The Club Room at The Lowell.

It's always a treat when I can share something new with friends who live in the city, and it was fun to invite them for a private apéro in our temporary haven. "How did we not know about this gem?" they exclaimed while surveying the space.

Arched French doors at the rear of the Club Room provide a view into the glass-ceiling orangery at Majorelle, The Lowell's elegant French/Mediterranean restaurant. Resplendent with a groin vault ceiling accentuated by French Art Deco pendant chandeliers and a graphic black-and-white marble floor, the space is punctuated by monumental and fragrant floral arrangements.

The second floor is home to the Pembroke Room, another of NYC's best-kept secrets. In this opulent, European-inspired salon, white-jacketed servers serve daily breakfast and weekend brunch for hotel guests. Also on this floor is a very well-equipped fitness room, which is quite large for a boutique city property.

The Pembroke Room at The Lowell.

Jaques Bar at The Lowell.

Marjorelle at The Lowell.

With The Lowell located one-hundred-fifty feet from Madison Avenue and slightly more than one thousand feet from Central Park, we amply occupied our days by shopping and strolling, even walking all the way through the park to Harlem for our pre-show dinner at Vinateria (vinaterianyc.com), a lively Black-owned restaurant serving solid Italian and Spanish-inspired food without pretense. 

While it's been a staple at the historic Apollo Theatre since the 1930s, I have been a fan of Amateur Night since college, when it would air on network television in the late night/early morning timeslot. I've attended in person four times when I never fail to be entertained by the crowd and the rookie performers willing to go up against a "be good or be gone" audience whose display of dismay gets contestants promptly escorted by a tap-dancing "executioner" off a stage that's launched the careers of legends like Ella Fitzgerald and James Brown. For $30 a ticket, it's some of the best fun you can have on the cheap in the Big Apple.

An amateur vocalist performing during Amateur Night at The Apollo.

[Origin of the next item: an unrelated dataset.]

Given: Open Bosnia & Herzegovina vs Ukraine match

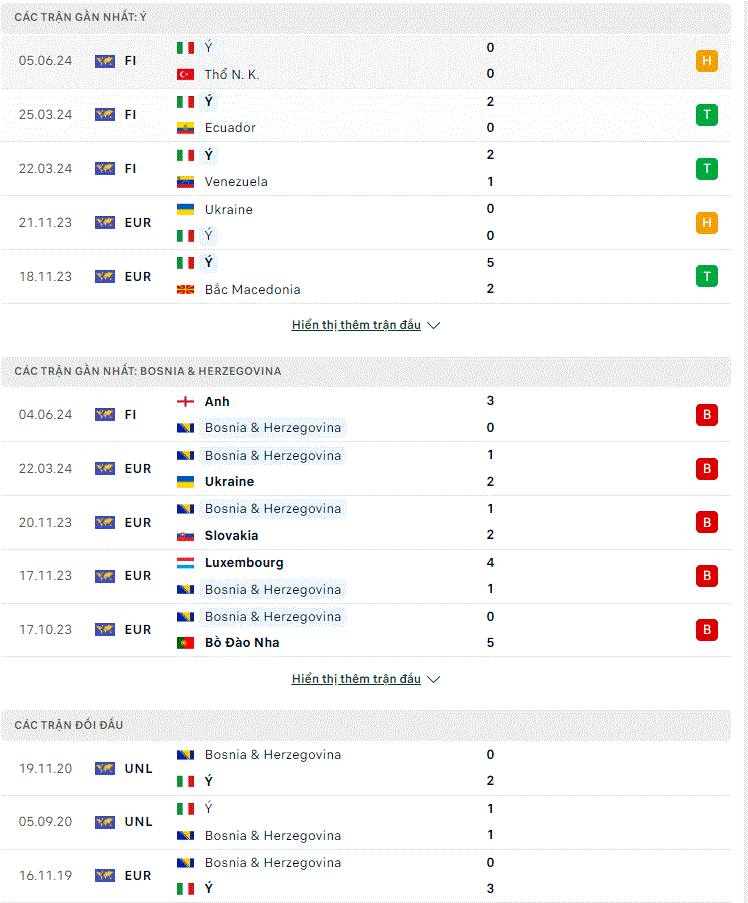Looking at the screenshot, I should pyautogui.click(x=366, y=469).
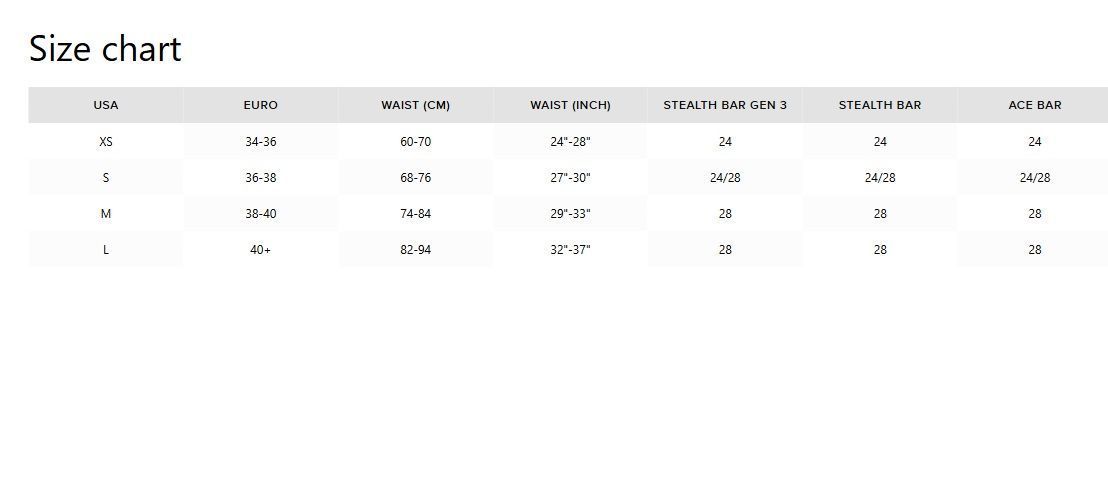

"Here Lies Love" sits at the opposite end of the entertainment spectrum. We were introduced to this new musical by David Byrne and Fatboy Slim by dear friends who helped bring the disco-bio-musical about Imelda Marcos to Broadway. Flirting with being among the top ten highest-grossing shows since opening in July, we celebrated the show's success and a pair of milestone birthdays with a prix fixe French/Korean feast at LittleMad (littlemadnyc.com). The restaurant's austere interiors, with overhead linear suspension lights casting an LED glow above chunky concrete tables with bench seating, belied the nuanced flavors and beautifully presented dishes from Korean-born and New York-raised chef Sol Han's kitchen.  

The Landmark, Tiffany’s 5th Avenue flagship store.

The “Audrey Experience” on the fifth floor of The Landmark, Tiffany’s 5th Avenue flagship store. / Photo courtesy of Tiffany & Co.

While NYC has long been known as "The City that Never Sleeps," it seems that COVID has left a melatonin-like effect on the fine dining scene. Running a little late for our 8:30 reservation, we sat down and found that we had mere minutes to submit our order to the kitchen at LittleMad before the cutoff. And even though we were the last to leave, we were happy knowing that our somewhat abbreviated evening could continue the revelry back in the comfy confines of the Club Room The Lowell.